In the data below, locate each line with the word "agent" and list it.

+---+

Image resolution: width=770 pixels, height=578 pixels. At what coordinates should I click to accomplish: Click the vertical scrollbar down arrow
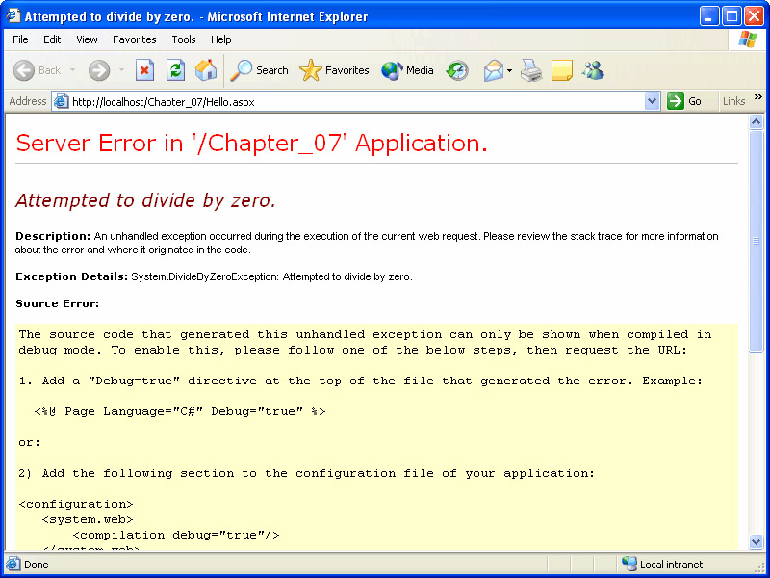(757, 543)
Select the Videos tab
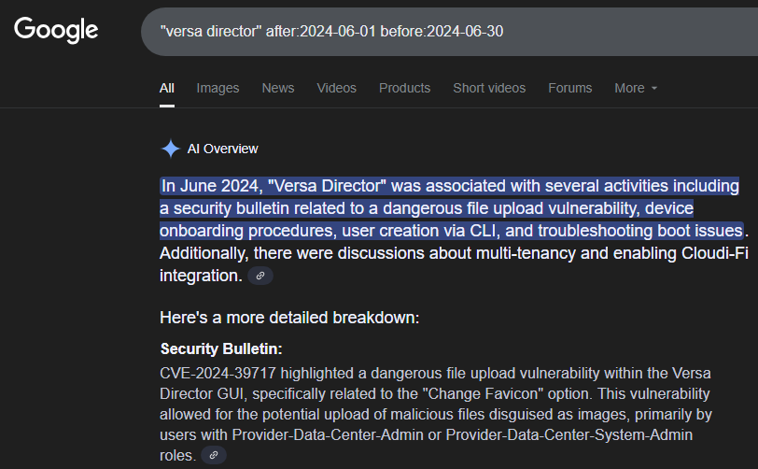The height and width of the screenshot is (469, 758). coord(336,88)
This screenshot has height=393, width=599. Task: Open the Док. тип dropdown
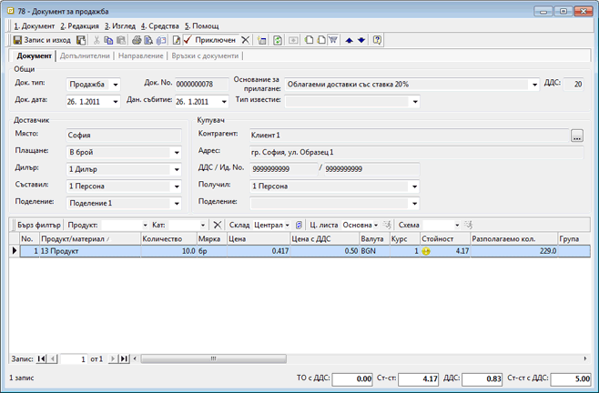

+---+

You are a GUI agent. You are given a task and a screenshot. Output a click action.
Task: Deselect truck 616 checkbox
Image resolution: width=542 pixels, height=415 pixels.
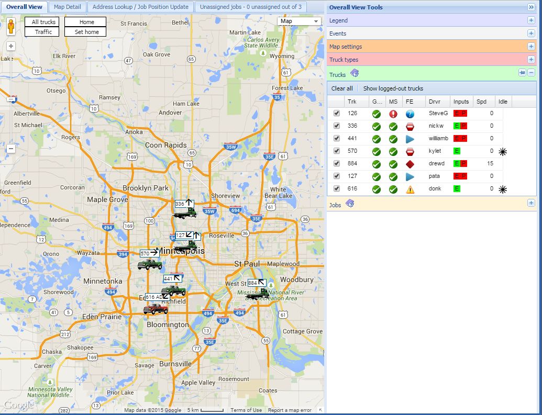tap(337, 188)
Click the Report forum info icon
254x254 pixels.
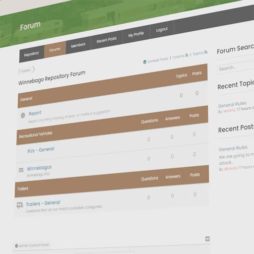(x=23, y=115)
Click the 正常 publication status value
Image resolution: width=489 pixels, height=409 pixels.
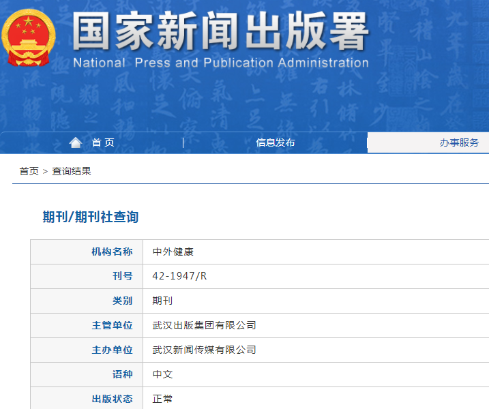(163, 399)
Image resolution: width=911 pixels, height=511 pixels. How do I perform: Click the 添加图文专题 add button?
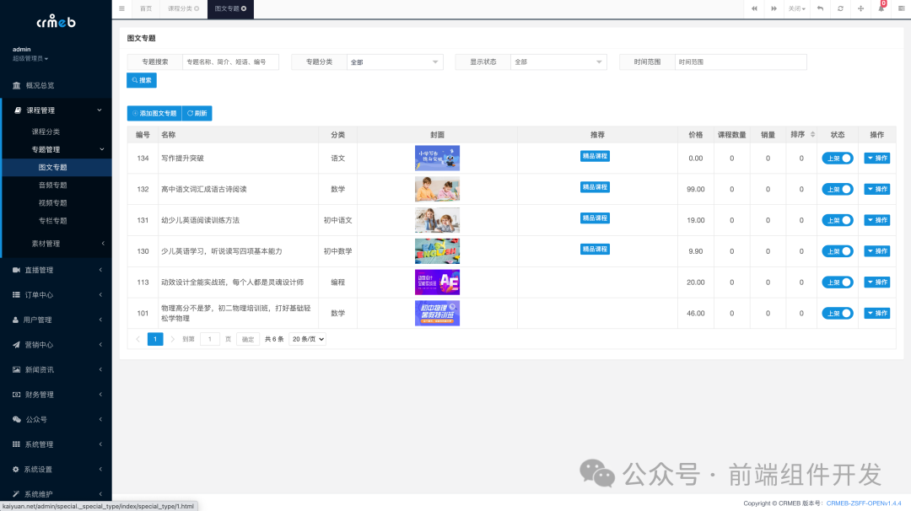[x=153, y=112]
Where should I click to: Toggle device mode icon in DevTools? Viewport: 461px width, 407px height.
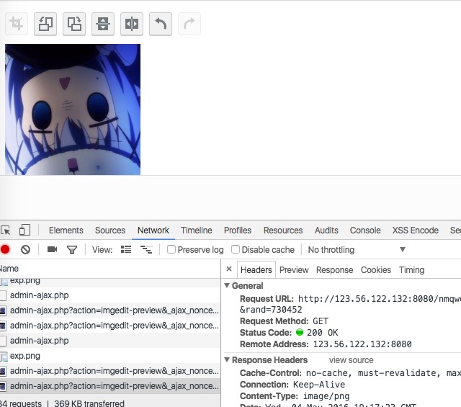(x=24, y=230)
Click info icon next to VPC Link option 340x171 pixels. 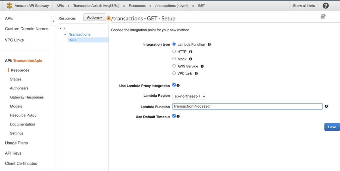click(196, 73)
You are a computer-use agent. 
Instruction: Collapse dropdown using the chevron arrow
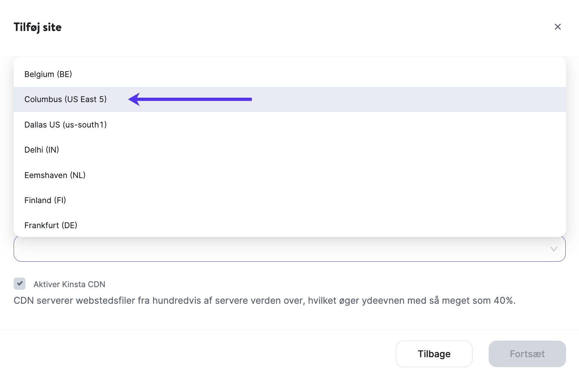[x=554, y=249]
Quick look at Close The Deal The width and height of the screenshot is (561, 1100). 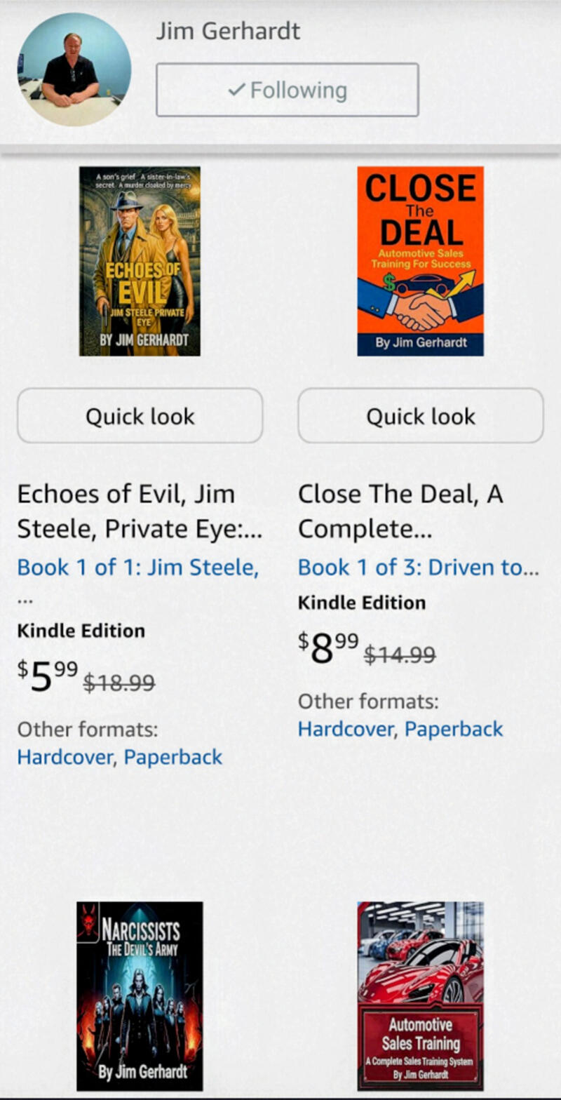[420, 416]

+---+

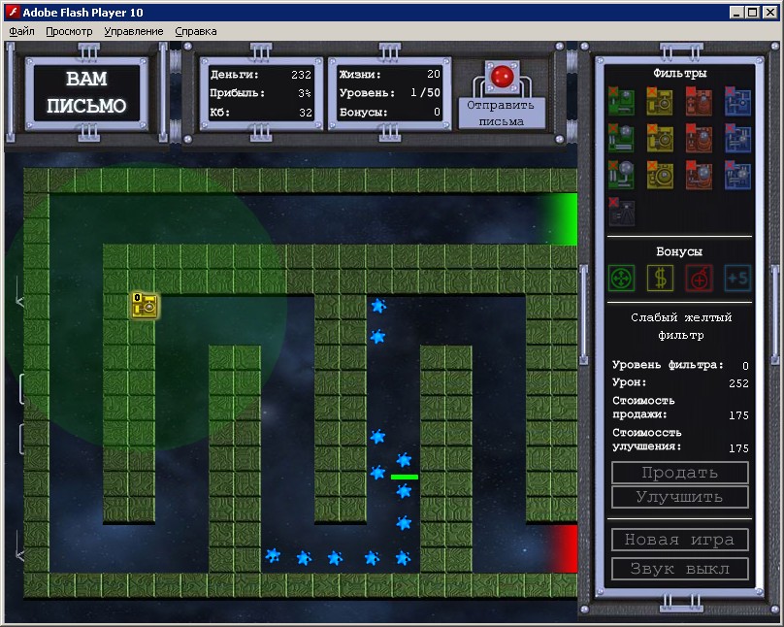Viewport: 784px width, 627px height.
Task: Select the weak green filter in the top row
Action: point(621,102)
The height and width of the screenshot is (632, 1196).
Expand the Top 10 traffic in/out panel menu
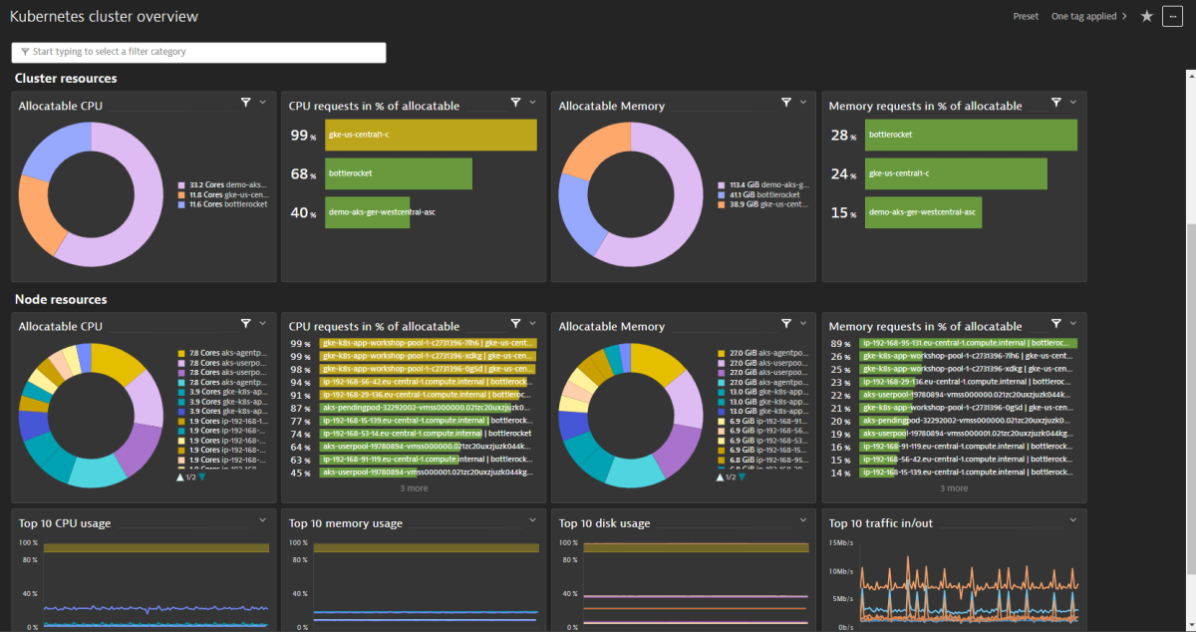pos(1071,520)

+---+

**Exercise solution**
You are a GUI agent. You are given a task and a screenshot. Output a click action.
You are a computer-use agent. 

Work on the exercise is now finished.